Per chi ancora non lo sapesse, se sei un cittadino europeo che risiede in UK, per mantenere i tuoi diritti dopo la Brexit (perché se prima hai saltato la coda, adesso invece ti tocca) devi richiedere (non iscriverti, richiedere e sperare per il meglio*) il cosiddetto settled status (EU Settlement Scheme).

Sabato scorso siamo andati a informarci meglio ad un incontro organizzato da uno studio di avvocati, Seraphus Solicitors, che hanno spiegato per due ore, a titolo gratuito, come funziona.

È da allora che mi è definitivamente salita la carogna.

Ma torniamo al punto: ci sono un paio di cose che non sapevo, nonostante mi fossi informata ovunque potessi, e che mi sembra invece importante far sapere.

La prima è che per controllare se effettivamente una persona è stata per almeno 5 anni in UK, l’Home Office controlla i dati che ha fino a 7 anni indietro nel tempo e non oltre.

Esempio pratico: una donna che ha vissuto in UK per 15 anni, per i primi 7 anni ha regolarmente lavorato e poi ha deciso di stare a casa con i figli, senza nessuna bolletta o conto corrente a suo nome, avrà molta più difficoltà a dimostrare la sua residenza.

La seconda è che la data di scadenza attuale (e potrebbe cambiare) per richiedere il settled status è il 31 dicembre 2020.
Ci è stato detto chiaramente che è illegale che un qualsiasi ente o datore di lavoro richieda di controllare il proprio settled status prima di quella data, e che vale anche nel passare la frontiera.

Il motivo del mio incarognimento, che dopo 3 anni di pazienza ha deciso, giustamente, che non se ne vuole andare, è l’impressione generale che ho avuto durante quell’incontro: ovvero sembra che quando l’Home Office ha implementato la procedura abbia fatto di tutto per semplificarsi la vita, senza minimamente considerare le possibili discriminazioni e problemi che avrebbero potuto avere le persone coinvolte.

Ho avuto modo di percepirlo nei racconti e nelle espressioni sul viso delle persone: diverse storie e diverse difficoltà, e il fatto che, come sempre, le persone più svantaggiate sono anche quelle più colpite.

Il problema è che tutto ciò è il minimo che ci si può aspettare da un ente che ha ideato l’hostile environment e lo scandalo Windrush.

Ed è anche per questo motivo che non farò il settled status a meno che non sia costretta.

Cito dal sito del governo (tradotto):

Se entro il 31 dicembre 2020 raggiungerai 5 anni di residenza continua, puoi scegliere di attendere fino al raggiungimento dei 5 anni.
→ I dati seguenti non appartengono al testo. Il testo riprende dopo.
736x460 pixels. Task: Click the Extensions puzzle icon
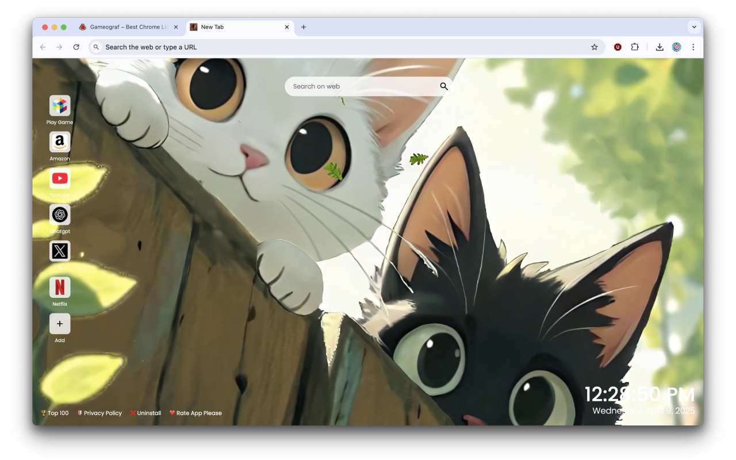[635, 47]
Ciò significa che se la tua richiesta ha esito positivo, otterrai il settled status senza dover prima richiedere il pre-settled status.
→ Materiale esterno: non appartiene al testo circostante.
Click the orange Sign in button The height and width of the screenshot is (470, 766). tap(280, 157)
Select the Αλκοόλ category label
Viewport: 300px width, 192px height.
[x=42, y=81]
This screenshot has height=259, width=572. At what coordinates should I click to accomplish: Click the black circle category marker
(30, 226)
Avrò 5 anni di residenza l’anno prossimo, e quindi, al netto di possibili disastri, non mi sogno di dare i miei dati all’Home Office prima di quella data, anche perché non ho nessuna intenzione di fare la stessa procedura due volte. E se sarà possibile aspettare oltre, lo farò.

Ma la carogna rimane.

*Nota: c’è un bellissimo articolo dell’associazione dei 3million che spiega la differenza tra registrarsi e iscriversi.